Two lines in the listing below mark the span: one contains "Task: Select the XLRE symbol cell" and one contains "Go to the AUD-USD". Reproduce both of them and everything between, exactly.

☆ ☆ ☆ ☆ ☆ ☆ ☆

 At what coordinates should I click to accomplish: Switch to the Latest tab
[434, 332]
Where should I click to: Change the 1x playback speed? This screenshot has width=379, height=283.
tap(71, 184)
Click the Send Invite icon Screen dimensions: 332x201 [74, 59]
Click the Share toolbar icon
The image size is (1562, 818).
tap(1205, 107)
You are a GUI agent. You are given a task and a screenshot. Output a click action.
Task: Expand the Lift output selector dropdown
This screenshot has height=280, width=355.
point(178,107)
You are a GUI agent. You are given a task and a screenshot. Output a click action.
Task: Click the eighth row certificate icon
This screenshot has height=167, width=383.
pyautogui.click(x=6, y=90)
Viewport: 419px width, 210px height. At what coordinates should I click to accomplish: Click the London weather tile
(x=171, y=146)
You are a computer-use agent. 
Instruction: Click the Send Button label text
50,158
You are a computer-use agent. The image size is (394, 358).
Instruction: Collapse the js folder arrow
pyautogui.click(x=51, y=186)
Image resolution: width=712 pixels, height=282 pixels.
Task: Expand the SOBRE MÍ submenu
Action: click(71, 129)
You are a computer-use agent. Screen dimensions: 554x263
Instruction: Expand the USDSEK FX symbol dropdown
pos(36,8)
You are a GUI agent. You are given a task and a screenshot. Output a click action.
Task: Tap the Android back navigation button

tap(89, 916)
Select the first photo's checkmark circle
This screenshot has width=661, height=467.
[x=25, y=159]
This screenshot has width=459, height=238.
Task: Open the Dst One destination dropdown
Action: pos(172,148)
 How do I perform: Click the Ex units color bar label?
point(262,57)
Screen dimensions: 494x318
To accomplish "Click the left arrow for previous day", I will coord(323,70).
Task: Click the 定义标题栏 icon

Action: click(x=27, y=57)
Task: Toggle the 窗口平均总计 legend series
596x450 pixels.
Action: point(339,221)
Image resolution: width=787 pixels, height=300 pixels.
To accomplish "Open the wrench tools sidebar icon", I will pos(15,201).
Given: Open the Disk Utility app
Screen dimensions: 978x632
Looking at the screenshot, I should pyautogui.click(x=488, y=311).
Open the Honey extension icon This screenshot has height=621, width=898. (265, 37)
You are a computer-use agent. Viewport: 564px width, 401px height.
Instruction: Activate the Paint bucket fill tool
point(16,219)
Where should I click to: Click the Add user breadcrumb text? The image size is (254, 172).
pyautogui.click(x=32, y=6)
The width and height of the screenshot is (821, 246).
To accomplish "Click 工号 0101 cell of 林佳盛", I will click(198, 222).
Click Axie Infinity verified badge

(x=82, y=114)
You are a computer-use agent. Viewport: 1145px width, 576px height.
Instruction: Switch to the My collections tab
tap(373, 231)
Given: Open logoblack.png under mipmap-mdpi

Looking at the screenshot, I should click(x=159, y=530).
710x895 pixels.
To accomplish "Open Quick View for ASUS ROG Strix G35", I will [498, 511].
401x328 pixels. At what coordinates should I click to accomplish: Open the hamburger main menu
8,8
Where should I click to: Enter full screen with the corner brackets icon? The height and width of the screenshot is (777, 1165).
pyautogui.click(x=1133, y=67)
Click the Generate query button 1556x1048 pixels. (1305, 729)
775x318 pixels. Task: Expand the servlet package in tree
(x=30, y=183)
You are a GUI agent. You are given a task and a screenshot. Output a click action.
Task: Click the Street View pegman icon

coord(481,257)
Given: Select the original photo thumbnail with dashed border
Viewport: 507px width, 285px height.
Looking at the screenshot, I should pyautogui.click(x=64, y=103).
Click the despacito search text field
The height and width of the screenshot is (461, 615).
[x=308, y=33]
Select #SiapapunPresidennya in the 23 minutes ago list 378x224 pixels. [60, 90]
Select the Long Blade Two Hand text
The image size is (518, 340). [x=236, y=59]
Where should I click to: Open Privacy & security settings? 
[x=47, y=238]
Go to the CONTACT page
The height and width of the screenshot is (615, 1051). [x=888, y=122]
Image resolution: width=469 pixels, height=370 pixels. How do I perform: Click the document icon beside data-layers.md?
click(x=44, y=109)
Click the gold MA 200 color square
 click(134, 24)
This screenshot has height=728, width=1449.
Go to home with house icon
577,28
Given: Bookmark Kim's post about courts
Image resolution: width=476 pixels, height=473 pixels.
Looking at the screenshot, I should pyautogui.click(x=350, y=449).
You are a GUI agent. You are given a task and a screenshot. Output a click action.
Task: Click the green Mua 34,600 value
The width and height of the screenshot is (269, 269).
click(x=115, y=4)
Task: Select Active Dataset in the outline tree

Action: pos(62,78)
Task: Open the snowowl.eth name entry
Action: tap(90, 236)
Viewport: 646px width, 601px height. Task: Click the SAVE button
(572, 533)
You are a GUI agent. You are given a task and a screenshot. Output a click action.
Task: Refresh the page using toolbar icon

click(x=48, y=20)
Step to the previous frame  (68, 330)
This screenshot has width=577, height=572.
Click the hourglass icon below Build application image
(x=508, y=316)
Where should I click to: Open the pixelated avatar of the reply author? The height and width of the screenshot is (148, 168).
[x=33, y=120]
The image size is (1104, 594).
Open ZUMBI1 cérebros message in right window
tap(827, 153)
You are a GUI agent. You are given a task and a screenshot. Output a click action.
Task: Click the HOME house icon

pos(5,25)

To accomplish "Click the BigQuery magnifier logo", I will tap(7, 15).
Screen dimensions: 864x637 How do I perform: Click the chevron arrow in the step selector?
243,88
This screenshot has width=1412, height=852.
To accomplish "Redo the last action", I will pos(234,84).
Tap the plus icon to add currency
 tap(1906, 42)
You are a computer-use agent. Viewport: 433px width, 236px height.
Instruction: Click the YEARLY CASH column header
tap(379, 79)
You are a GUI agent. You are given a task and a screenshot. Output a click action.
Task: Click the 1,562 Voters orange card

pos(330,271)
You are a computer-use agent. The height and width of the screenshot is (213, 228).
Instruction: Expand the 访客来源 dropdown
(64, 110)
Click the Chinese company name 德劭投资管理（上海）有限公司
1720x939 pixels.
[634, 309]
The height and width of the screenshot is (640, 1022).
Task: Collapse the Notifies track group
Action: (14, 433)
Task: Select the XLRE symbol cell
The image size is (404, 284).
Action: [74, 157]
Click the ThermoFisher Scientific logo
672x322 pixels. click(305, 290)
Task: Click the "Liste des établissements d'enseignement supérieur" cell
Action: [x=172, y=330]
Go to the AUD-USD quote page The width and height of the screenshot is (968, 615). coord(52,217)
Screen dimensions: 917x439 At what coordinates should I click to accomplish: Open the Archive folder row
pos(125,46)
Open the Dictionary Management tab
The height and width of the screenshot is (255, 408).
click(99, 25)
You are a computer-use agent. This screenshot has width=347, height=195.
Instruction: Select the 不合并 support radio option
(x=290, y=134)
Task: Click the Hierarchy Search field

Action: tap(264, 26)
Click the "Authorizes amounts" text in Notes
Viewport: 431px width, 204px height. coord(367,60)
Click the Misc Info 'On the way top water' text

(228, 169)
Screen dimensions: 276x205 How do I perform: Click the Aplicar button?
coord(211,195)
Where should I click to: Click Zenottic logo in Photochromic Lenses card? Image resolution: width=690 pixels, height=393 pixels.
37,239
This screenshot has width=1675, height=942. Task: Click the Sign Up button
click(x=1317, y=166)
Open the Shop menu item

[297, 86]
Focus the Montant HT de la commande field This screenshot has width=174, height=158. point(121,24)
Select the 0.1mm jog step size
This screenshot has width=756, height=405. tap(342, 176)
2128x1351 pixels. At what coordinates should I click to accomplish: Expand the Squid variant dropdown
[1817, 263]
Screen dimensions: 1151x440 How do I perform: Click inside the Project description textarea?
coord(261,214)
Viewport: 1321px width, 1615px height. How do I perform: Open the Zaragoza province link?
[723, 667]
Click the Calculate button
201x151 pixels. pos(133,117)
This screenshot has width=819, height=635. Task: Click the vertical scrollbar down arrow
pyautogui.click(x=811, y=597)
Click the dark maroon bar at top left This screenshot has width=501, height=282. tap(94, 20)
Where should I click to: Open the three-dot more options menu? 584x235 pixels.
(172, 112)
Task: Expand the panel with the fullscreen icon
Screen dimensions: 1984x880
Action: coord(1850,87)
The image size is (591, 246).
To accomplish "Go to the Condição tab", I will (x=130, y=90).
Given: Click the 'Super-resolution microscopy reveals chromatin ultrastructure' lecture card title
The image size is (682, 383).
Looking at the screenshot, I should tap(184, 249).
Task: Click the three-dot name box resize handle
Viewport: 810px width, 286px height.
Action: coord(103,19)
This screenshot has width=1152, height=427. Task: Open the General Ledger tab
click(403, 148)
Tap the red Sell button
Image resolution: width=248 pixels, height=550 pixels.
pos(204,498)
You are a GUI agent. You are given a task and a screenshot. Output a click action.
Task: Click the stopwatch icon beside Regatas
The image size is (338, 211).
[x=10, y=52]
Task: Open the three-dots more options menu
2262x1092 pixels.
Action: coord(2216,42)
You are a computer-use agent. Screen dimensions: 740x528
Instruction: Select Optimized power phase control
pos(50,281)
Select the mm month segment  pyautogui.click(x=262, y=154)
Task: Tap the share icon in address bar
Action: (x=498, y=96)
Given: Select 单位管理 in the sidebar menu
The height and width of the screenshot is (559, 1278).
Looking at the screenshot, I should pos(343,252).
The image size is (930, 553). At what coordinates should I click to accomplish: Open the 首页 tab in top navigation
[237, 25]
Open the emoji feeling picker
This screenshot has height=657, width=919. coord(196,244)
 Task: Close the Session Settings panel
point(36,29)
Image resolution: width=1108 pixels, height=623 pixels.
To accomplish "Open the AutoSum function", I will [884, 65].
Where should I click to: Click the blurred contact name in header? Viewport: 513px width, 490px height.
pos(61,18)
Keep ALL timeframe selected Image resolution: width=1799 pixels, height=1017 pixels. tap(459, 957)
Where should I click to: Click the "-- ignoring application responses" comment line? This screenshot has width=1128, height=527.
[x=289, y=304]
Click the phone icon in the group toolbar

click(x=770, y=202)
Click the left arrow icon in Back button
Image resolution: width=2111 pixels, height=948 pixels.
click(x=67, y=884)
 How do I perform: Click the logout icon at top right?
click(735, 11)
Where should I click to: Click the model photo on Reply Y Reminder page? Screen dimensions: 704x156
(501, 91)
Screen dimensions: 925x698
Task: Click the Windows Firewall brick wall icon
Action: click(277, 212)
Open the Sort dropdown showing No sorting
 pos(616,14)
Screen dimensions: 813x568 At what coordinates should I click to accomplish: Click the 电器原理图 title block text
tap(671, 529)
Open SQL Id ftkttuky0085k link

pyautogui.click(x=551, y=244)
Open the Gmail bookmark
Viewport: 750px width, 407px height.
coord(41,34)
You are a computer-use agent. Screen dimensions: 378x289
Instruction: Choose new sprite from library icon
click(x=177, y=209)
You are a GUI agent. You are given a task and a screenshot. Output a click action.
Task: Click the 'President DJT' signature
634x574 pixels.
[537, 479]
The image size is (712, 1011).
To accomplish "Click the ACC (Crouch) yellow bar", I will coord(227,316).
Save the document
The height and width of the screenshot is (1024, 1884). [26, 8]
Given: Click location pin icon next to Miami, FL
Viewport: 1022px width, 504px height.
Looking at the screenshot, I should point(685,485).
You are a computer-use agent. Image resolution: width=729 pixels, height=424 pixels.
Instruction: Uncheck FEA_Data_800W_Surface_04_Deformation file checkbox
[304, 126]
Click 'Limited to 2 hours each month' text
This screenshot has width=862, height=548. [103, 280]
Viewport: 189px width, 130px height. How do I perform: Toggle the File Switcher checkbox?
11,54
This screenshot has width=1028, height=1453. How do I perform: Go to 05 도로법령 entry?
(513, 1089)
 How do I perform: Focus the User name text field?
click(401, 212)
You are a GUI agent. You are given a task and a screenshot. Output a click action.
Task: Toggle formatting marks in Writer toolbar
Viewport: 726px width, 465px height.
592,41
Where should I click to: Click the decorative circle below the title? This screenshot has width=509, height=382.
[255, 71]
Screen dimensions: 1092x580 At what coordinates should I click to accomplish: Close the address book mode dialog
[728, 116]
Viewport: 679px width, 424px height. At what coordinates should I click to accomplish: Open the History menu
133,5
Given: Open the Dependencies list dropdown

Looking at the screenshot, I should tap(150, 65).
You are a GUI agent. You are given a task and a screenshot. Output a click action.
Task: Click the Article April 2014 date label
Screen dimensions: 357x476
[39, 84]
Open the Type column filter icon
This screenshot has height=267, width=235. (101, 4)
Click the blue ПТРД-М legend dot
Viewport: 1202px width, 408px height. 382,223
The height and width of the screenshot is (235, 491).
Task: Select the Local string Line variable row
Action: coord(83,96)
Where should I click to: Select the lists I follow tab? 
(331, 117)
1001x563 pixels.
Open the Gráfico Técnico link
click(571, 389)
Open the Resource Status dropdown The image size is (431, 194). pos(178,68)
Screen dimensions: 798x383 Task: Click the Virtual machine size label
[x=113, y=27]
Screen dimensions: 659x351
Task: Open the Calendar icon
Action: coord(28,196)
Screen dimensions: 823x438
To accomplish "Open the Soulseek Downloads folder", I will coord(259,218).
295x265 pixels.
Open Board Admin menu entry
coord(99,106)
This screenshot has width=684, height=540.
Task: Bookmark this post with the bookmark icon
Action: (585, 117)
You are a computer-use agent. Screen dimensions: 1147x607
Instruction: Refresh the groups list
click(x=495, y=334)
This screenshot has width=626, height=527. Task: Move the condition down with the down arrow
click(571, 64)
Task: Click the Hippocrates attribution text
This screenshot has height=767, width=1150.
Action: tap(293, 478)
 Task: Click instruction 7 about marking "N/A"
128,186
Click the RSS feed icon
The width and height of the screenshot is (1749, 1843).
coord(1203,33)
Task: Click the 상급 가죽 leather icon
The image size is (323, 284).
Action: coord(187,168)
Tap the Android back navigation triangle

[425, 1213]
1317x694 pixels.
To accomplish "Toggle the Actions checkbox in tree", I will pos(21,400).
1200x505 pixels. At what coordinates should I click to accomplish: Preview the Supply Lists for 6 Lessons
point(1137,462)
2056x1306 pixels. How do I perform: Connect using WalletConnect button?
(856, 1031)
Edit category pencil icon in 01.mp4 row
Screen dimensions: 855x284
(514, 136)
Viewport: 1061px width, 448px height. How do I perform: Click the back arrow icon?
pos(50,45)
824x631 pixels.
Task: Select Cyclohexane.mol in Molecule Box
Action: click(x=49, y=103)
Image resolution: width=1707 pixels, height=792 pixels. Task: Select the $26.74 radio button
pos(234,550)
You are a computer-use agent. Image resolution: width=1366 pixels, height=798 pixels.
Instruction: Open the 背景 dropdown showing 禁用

☆ ☆ ☆ ☆ ☆ ☆ ☆

TASK ANSWER:
Task: Select the XLRE symbol cell
The image size is (404, 284).
Action: [74, 157]
Click the ThermoFisher Scientific logo
672x322 pixels. click(305, 290)
Task: Click the "Liste des établissements d'enseignement supérieur" cell
Action: [x=172, y=330]
Go to the AUD-USD quote page The width and height of the screenshot is (968, 615). coord(52,217)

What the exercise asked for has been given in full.